Hace tiempo que desde las administraciones públicas se informa a la ciudadanía para que formalice lo que antes se conocía como testamento vital y ahora se denomina documento de voluntades anticipadas, donde el titular deja constancia por escrito de los cuidados de salud que desea recibir o rechazar en el futuro, cuando él ya no pueda dictaminar.
Conviene ajustar el significado del «sentido de la vida». Esta es la decisión más difícil que deben tomar muchos familiares de enfermos, a veces sin la preparación pertinente
En las últimas décadas las mejoras en la higiene y la atención sociosanitaria consiguieron modificar sustancialmente las pirámides de población, caracterizadas en sus orígenes por la típica forma triangular de la que les viene el nombre. En ellas era plasmada la abundancia de gente joven mediante la anchura de las bases, y la escasa cuantía de personas mayores se representaba con los agudizados vértices. Hoy, las referidas gráficas de población se han transformado en pirámides invertidas o bulbos, fiel reflejo de la demografía actual.

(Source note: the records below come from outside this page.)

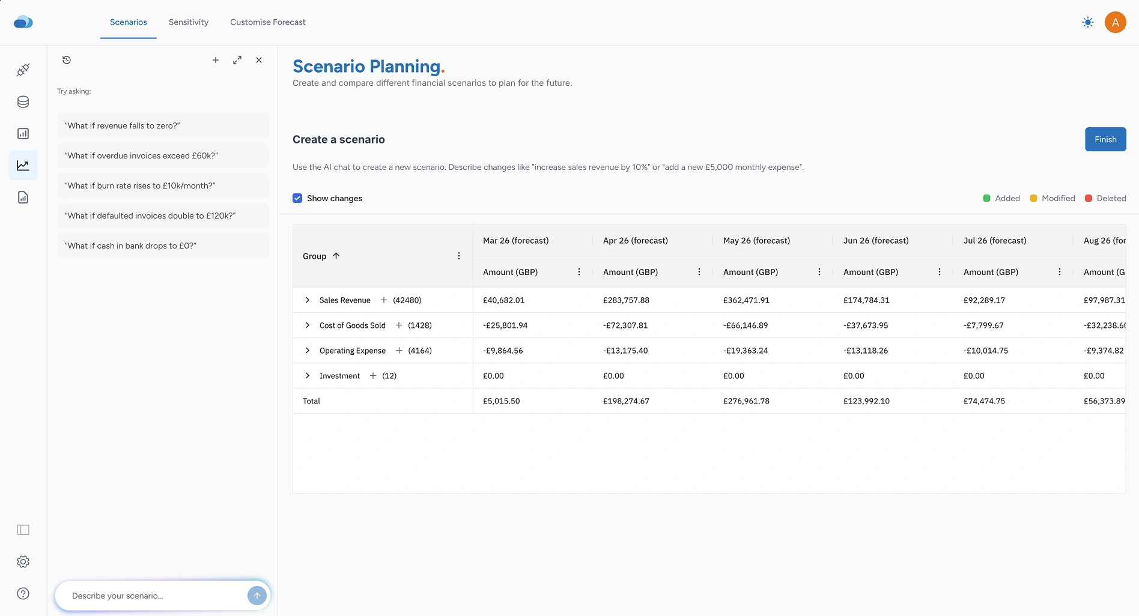The height and width of the screenshot is (616, 1139).
Task: Open the Group column options menu
Action: [x=459, y=256]
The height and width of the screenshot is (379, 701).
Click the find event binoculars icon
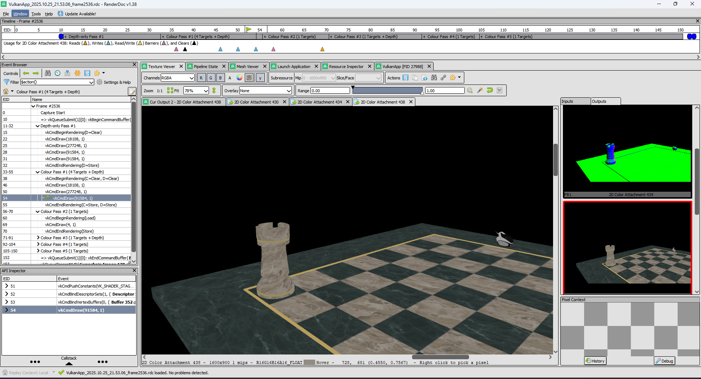[x=48, y=73]
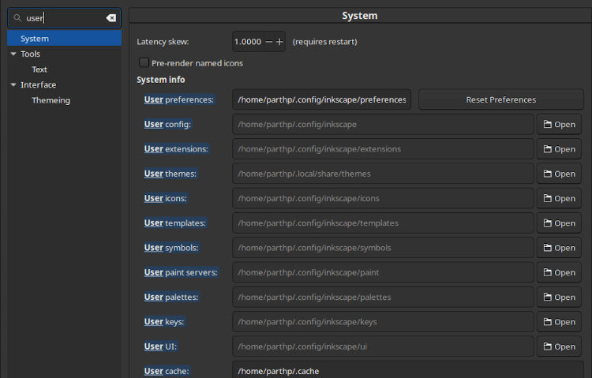Select System in the preferences tree
The image size is (592, 378).
point(35,39)
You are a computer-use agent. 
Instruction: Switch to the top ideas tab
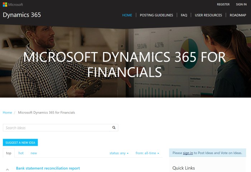click(9, 153)
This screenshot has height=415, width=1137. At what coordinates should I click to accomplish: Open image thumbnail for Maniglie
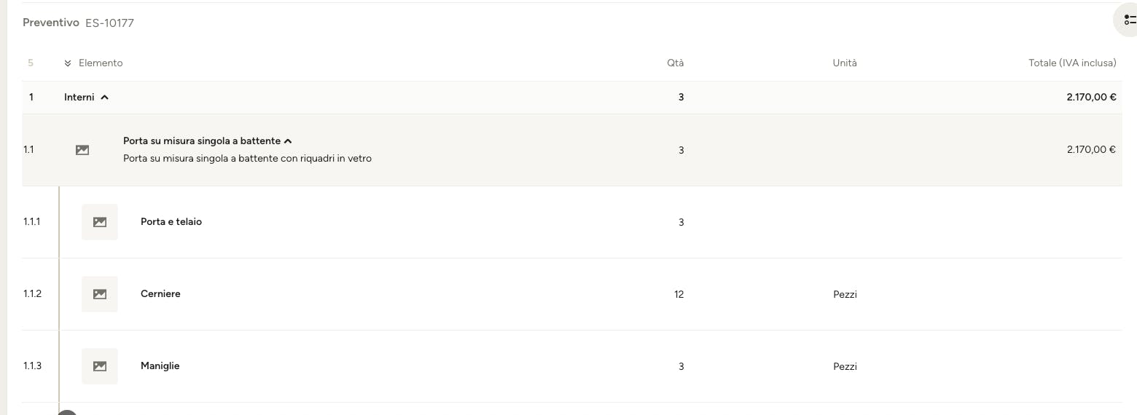tap(100, 366)
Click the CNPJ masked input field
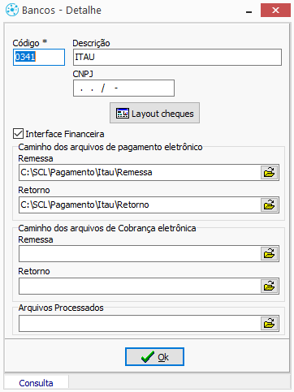This screenshot has width=294, height=392. pos(123,88)
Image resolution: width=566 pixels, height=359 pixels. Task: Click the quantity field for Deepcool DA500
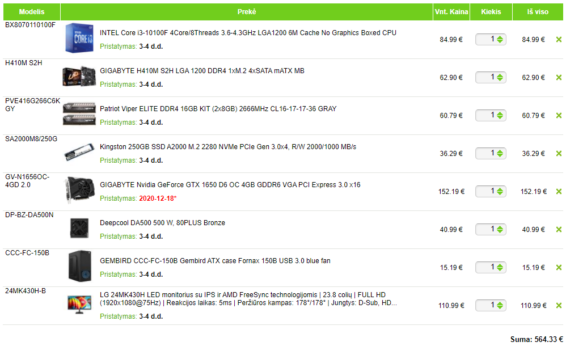486,230
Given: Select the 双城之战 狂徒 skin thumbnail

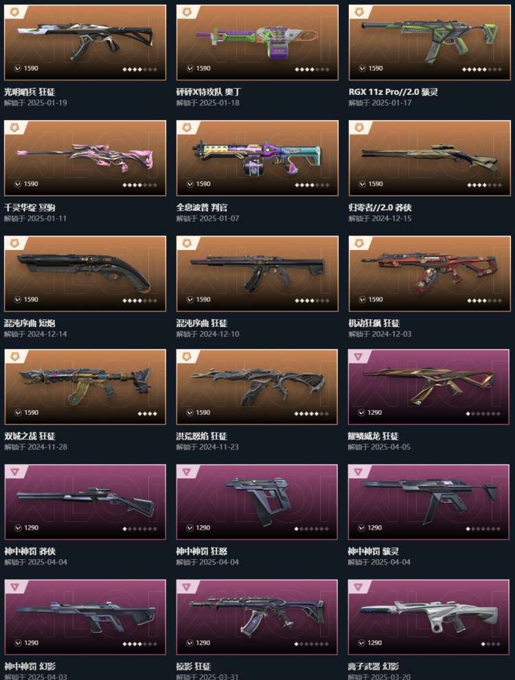Looking at the screenshot, I should [85, 387].
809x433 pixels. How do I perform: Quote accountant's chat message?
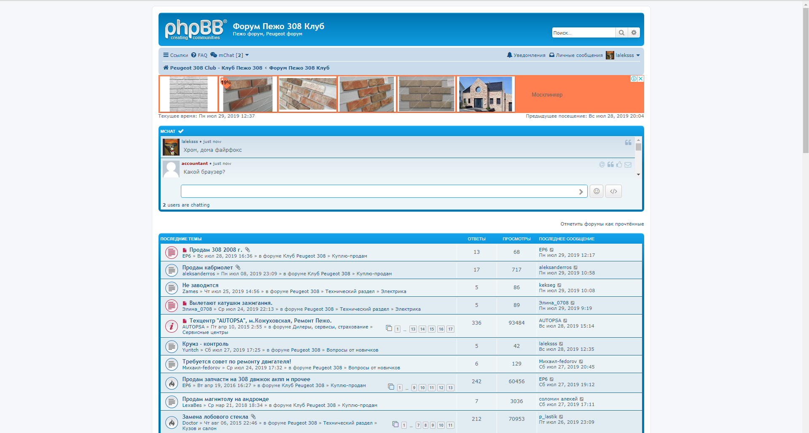click(610, 164)
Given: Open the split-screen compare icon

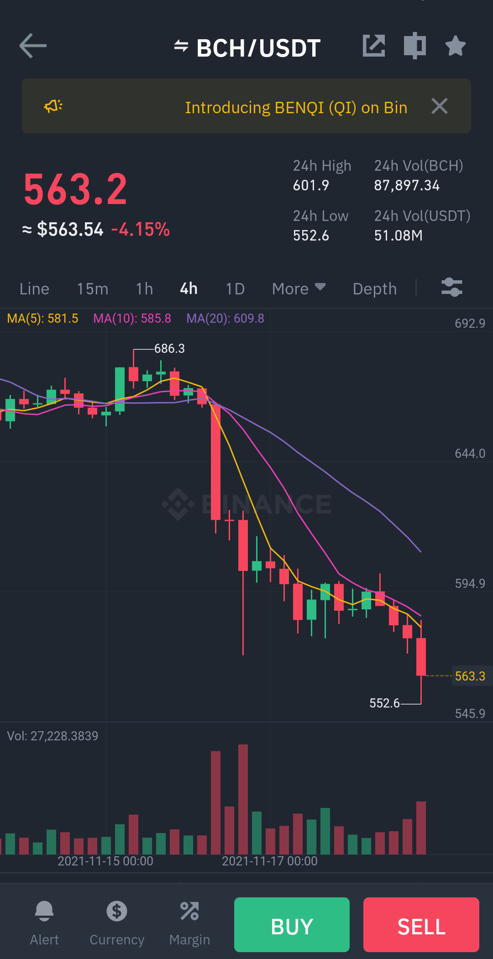Looking at the screenshot, I should [415, 46].
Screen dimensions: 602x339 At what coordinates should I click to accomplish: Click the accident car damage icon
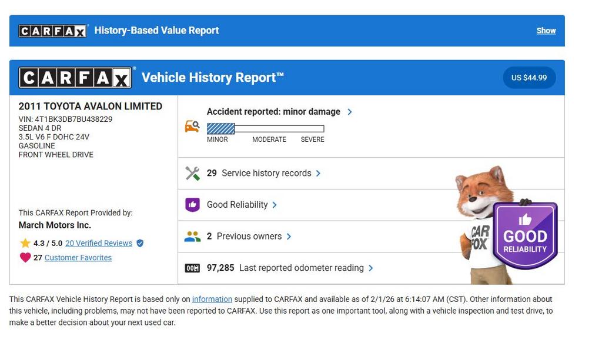[x=192, y=126]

Este envejecimiento de la población podría considerarse un hito de nuestra sociedad occidental moderna si no fuera porque va acompañado del incremento sustancial de enfermedades crónicas, muchas de ellas en exceso invalidantes. Una realidad incómoda para paciente, familia y sociedad por el elevado coste personal, social y económico que genera y donde la única duda es si seguir como hasta ahora, persistiendo en un enfoque curativo de las enfermedades, que se ha demostrado ineficaz, o quizá sea preferible cambiar de estrategia y elegir una actitud paliativa, caracterizada por vivir menos tiempo, en la mayoría de los casos, pero con más calidad, o al menos, más confort.

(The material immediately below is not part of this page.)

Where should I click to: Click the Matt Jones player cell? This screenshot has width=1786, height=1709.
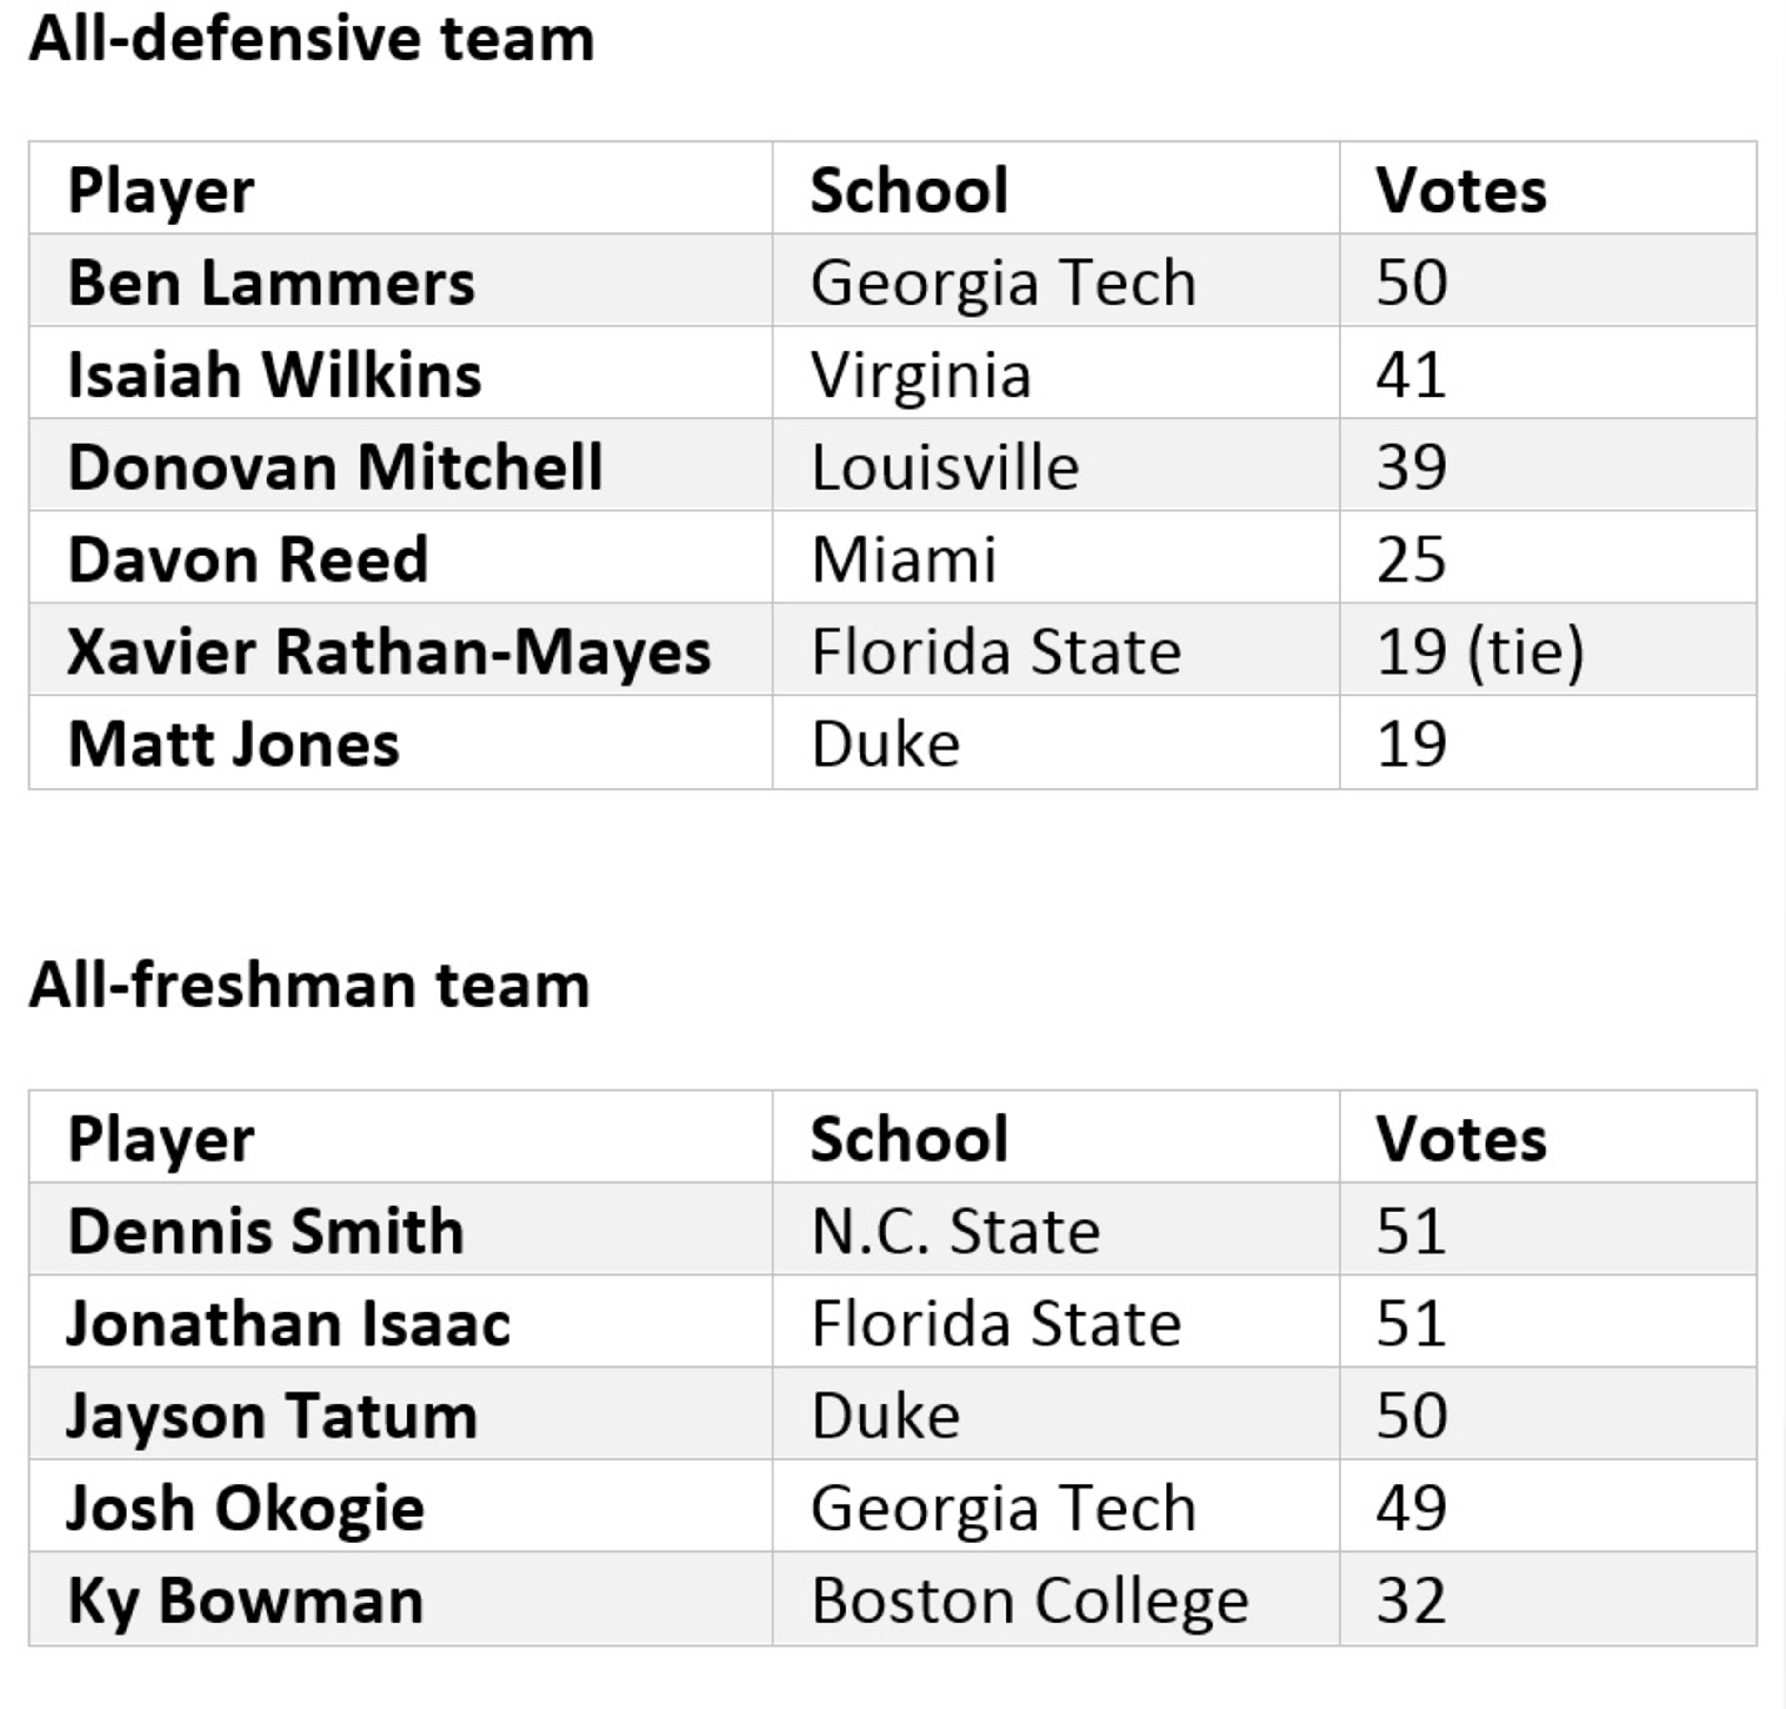click(234, 744)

¿Cuáles deben ser las referencias para el cambio de actitud? Es recomendable apoyarse en tres importantes pilares que nos pueden orientar. Primero debemos valorar las preferencias que al respecto hubiese manifestado la persona por quien tenemos que decidir. En segundo lugar es importante estimar la información sanitaria recibida del profesional médico que preste la atención. Al final todo ello debe cotejarse con la ética y la moral del decisor.
Los profesionales sanitarios que atesoren un alto bagaje en el tratamiento, seguimiento y evolución del «fin de vida» serán, sin lugar a dudas, quienes mejor puedan informar y asesorar antes de tomar decisiones, ayudando al mismo tiempo a mitigar la responsabilidad de la familia. Como todos deseamos que algo tan significativo en la existencia de las personas como es la etapa de «fin de vida» se realice de la forma más acertada posible, es importante no cometer errores. Y para ello conviene ajustar con precisión el significado del «sentido de la vida», cuándo esta deja de tener sentido o cuándo ese sentido del que hablamos es superado por el «peso amargo de sobrevivir». Este es el quid de la cuestión, la decisión más difícil, la que deben tomar a diario muchos familiares de personas enfermas, a veces sin la preparación o el consejo pertinente. Ante pacientes con demencia avanzada, que ya no se puedan expresar de forma explícita, no nos resultará fácil conocer qué hay en el interior de sus mentes, qué son capaces aún de percibir, qué pueden ver sus ojos, qué siente su tacto. Solo la observación cercana por parte de los seres queridos cuando al mirarles y al sonreírles, al acariciarlos y besarlos, mientras les susurran cosas de la vida pasada en común, de lo que fueron y de lo que aún significan, sean capaces de percibir si pervive un mínimo atisbo de emoción en esos cuerpos, con certeza el mejor indicador de que la vida «aún sigue teniendo sentido». En todo caso y ante las mismas circunstancias de salud, boomers, millenials o Z probablemente tomen decisiones distintas y siempre quedará la duda de cuál de ellas es la más acertada. En el fondo y motivado por los valores y la educación recibidos, incluso acrecentado por la propia vulnerabilidad que generan los años, la decisión será siempre más difícil en función de la mayor edad del decisor.